Records excerpted from a collection —
.....
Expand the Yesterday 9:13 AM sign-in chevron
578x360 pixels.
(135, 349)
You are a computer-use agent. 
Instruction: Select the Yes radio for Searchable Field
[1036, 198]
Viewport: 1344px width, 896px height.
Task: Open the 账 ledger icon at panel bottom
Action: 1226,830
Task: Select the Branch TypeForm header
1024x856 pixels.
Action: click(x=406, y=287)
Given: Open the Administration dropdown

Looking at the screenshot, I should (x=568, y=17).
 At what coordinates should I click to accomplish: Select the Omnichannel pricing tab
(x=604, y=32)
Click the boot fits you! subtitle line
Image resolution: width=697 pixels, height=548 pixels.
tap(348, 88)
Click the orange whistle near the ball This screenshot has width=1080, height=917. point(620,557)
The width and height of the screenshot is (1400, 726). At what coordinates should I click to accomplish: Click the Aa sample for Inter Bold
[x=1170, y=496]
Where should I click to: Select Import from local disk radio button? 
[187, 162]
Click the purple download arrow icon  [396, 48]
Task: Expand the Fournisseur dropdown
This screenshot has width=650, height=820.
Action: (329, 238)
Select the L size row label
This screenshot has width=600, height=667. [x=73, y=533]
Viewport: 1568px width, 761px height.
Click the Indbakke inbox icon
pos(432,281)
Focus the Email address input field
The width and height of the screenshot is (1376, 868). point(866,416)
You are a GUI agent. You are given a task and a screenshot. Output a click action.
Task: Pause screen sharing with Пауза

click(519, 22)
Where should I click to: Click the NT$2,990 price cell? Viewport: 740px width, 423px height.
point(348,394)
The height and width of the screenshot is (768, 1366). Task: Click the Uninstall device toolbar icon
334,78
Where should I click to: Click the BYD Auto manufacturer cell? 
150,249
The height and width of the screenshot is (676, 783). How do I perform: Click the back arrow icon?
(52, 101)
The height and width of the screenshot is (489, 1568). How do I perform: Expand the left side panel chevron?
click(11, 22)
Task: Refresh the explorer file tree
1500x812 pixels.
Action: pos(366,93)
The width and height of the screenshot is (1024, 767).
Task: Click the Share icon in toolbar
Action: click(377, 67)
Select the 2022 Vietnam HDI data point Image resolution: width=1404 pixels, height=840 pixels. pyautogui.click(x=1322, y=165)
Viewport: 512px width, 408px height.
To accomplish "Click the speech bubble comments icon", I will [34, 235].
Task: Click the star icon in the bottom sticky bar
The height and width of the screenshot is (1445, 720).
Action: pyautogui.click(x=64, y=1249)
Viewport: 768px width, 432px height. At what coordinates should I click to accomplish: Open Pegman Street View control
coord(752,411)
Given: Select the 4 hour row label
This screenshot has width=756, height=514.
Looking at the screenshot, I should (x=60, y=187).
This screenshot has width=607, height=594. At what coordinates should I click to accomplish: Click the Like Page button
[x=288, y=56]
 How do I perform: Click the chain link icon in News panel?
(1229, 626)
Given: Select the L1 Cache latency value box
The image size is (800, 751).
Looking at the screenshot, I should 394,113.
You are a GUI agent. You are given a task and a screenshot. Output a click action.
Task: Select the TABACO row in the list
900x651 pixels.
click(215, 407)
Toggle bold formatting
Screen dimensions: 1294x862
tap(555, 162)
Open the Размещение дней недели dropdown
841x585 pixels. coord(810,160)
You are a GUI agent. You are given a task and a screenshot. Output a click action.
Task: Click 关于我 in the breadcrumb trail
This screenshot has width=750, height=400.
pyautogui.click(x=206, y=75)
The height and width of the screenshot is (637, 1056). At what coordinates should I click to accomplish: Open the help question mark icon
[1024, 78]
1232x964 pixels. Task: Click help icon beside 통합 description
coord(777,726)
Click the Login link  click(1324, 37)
.....
WHAT TO WORK ON —
Extract from the records above the lines from the one containing "Click the purple" to the one containing "Viewport: 1568px width, 761px height.", both lines included, exactly as they appear and with nothing else.

YOUR SOLUTION —
Click the purple download arrow icon  [396, 48]
Task: Expand the Fournisseur dropdown
This screenshot has width=650, height=820.
Action: (329, 238)
Select the L size row label
This screenshot has width=600, height=667. [x=73, y=533]
Viewport: 1568px width, 761px height.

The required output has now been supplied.